No general share capital gains tax for individuals
One point that reassures many foreign investors: Malaysia does not levy a general capital gains tax on shares for individuals. If you are a foreign individual selling listed shares on Bursa Malaysia, there is normally no capital gains tax on that profit. RPGT is a tax on real property, meaning land and buildings, together with shares in a real property company whose assets are mostly land. So this calculator is the right tool for a condominium, a landed house, or commercial property. It is not the tool for an ordinary share portfolio, which generally falls outside the gains-tax net for individuals.
Who should use this, and a trap to avoid
This is built for expatriates, foreign property investors, and Malaysians abroad who are unsure of their tax residence status for a disposal. The common trap is confusing immigration residence with tax residence. Holding a long-term pass or even an MM2H visa does not by itself make you a permanent resident for RPGT, and the foreigner rates can still apply. If your status is borderline, confirm it before you assume the citizen scale.
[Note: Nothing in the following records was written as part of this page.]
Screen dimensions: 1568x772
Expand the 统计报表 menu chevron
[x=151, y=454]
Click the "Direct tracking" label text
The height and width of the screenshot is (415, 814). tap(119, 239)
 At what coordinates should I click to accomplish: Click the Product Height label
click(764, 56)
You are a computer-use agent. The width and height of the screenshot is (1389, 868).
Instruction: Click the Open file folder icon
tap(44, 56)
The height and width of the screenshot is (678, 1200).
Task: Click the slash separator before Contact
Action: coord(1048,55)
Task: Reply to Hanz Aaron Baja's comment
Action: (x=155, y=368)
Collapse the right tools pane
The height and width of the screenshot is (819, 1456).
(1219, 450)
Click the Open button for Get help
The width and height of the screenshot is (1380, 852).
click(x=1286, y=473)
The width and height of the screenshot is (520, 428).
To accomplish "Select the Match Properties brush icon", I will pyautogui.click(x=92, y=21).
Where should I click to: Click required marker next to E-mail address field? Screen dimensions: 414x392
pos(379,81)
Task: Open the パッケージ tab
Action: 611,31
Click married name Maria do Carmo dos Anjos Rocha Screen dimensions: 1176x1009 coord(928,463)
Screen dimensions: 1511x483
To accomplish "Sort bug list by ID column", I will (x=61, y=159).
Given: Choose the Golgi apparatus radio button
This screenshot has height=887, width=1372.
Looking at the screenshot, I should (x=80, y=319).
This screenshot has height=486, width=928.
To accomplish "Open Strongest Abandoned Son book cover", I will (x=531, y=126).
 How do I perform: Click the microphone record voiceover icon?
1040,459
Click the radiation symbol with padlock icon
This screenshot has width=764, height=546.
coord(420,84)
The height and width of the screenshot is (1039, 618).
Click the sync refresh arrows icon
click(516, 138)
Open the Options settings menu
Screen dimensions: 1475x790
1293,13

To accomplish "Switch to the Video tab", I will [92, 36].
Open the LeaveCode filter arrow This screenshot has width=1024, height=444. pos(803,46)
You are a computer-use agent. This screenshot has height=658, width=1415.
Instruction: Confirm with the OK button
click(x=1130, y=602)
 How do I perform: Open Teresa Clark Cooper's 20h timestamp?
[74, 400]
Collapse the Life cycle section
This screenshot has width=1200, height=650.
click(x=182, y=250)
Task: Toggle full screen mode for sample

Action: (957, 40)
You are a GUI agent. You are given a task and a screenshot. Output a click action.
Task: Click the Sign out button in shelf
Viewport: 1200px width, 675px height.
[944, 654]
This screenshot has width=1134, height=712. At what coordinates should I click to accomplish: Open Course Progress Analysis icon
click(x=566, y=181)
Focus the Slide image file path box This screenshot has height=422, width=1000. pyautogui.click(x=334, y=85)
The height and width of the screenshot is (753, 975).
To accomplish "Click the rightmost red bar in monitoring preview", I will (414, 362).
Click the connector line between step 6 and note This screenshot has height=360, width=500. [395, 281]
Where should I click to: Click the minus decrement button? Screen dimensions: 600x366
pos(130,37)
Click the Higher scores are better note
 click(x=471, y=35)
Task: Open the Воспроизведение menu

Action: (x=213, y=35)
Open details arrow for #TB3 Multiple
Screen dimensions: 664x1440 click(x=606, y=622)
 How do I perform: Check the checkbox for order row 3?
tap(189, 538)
Do foreigners pay RPGT on inherited property?
An inheritance is generally not itself a chargeable disposal, but when the foreign heir later sells, the holding period and acquisition cost typically trace back to the deceased's position under the rules, which can change the rate band that applies. Because the treatment of acquisition date and price for inherited property is technical, run the sale past a Malaysian tax agent rather than guessing the holding period.
Is the RPGT rate the same in every Malaysian state?
Yes. RPGT is a federal tax administered by LHDN, so the foreigner scale of 30 percent within five years and 10 percent thereafter is the same whether the property is in Kuala Lumpur, Penang, Johor, or Sabah. State authorities set things like quit rent and assessment rates, but not RPGT.